## Task directions
Please copy out the records word for word, beginning with the first line and stopping after the line that contains "Looking at the screenshot, I should (74, 162).".

Stored entries:
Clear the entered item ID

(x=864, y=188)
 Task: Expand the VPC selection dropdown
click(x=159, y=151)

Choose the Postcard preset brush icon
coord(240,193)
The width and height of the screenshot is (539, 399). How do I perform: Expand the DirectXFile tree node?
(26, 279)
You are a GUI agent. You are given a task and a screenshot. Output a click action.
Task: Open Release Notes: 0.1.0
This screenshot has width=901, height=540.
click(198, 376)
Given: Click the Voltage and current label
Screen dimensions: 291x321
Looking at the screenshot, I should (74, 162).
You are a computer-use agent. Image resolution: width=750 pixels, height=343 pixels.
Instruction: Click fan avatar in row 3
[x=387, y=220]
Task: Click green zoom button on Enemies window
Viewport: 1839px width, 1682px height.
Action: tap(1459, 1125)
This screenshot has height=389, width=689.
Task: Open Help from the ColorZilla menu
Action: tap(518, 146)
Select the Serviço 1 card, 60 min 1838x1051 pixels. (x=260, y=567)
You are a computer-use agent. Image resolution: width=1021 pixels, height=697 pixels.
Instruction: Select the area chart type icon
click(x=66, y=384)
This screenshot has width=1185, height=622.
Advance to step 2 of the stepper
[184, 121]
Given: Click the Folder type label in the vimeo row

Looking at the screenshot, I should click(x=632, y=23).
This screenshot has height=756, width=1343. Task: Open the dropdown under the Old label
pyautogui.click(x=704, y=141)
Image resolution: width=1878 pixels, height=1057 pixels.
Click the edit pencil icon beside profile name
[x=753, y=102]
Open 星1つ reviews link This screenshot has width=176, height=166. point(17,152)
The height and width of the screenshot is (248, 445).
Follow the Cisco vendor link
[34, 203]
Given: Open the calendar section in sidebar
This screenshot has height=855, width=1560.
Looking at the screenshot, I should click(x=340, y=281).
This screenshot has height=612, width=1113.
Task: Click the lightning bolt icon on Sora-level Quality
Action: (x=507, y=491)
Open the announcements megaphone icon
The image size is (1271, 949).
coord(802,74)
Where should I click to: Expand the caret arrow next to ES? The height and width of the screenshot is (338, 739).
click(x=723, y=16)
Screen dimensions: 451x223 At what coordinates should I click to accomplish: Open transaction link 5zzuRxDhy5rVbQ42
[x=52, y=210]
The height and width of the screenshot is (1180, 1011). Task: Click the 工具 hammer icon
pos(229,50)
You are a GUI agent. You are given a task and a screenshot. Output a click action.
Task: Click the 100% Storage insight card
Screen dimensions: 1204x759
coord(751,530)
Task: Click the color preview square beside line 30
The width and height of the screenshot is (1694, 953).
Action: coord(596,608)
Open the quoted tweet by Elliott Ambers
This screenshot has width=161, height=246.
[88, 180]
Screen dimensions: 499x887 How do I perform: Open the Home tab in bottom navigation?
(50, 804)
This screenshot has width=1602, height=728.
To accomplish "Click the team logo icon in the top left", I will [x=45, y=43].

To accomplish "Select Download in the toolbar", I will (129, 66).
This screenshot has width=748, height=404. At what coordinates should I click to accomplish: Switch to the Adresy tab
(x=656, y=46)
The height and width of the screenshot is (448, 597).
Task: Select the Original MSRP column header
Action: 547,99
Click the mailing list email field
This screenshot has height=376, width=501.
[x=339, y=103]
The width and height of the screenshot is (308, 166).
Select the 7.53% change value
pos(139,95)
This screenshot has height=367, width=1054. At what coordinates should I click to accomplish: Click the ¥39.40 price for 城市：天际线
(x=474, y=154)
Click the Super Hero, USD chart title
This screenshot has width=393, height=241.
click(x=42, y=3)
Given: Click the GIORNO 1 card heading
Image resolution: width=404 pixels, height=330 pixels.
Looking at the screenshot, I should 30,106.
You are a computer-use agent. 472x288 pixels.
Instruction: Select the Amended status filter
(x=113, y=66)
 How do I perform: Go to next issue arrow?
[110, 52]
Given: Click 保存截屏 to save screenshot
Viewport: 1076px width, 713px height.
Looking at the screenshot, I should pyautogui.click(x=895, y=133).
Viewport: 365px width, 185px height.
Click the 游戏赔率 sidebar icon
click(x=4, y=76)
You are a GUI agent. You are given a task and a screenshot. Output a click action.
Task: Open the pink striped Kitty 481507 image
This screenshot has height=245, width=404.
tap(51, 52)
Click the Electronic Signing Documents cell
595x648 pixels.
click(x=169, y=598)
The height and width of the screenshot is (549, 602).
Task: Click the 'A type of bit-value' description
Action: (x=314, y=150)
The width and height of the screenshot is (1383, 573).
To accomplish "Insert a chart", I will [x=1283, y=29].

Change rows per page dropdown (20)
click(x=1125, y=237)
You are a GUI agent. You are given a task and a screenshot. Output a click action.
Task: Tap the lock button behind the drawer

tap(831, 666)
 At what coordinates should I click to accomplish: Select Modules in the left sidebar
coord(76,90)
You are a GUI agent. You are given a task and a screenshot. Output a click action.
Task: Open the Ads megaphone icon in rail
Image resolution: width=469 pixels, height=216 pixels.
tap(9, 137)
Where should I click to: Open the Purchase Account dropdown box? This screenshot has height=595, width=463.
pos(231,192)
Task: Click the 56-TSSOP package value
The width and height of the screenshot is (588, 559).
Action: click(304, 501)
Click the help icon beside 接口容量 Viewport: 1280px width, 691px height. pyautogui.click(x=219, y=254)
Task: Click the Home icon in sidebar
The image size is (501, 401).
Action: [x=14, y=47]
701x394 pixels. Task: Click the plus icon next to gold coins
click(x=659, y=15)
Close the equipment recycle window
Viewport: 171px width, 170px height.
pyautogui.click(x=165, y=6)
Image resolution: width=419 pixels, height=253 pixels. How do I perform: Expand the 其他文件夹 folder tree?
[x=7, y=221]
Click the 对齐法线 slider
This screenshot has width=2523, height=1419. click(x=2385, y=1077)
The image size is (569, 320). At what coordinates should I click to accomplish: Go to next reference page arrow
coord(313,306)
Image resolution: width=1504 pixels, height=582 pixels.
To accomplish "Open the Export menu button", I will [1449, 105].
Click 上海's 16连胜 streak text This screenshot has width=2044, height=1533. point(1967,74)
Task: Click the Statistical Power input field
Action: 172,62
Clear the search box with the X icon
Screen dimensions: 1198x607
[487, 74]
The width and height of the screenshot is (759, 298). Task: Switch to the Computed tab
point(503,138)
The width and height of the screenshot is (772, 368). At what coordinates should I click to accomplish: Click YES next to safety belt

## Answer below
Clear the entered item ID

(x=864, y=188)
 Task: Expand the VPC selection dropdown
click(x=159, y=151)

Choose the Postcard preset brush icon
coord(240,193)
The width and height of the screenshot is (539, 399). How do I perform: Expand the DirectXFile tree node?
(26, 279)
You are a GUI agent. You are given a task and a screenshot. Output a click action.
Task: Open Release Notes: 0.1.0
This screenshot has width=901, height=540.
click(198, 376)
Given: Click the Voltage and current label
Screen dimensions: 291x321
Looking at the screenshot, I should (74, 162).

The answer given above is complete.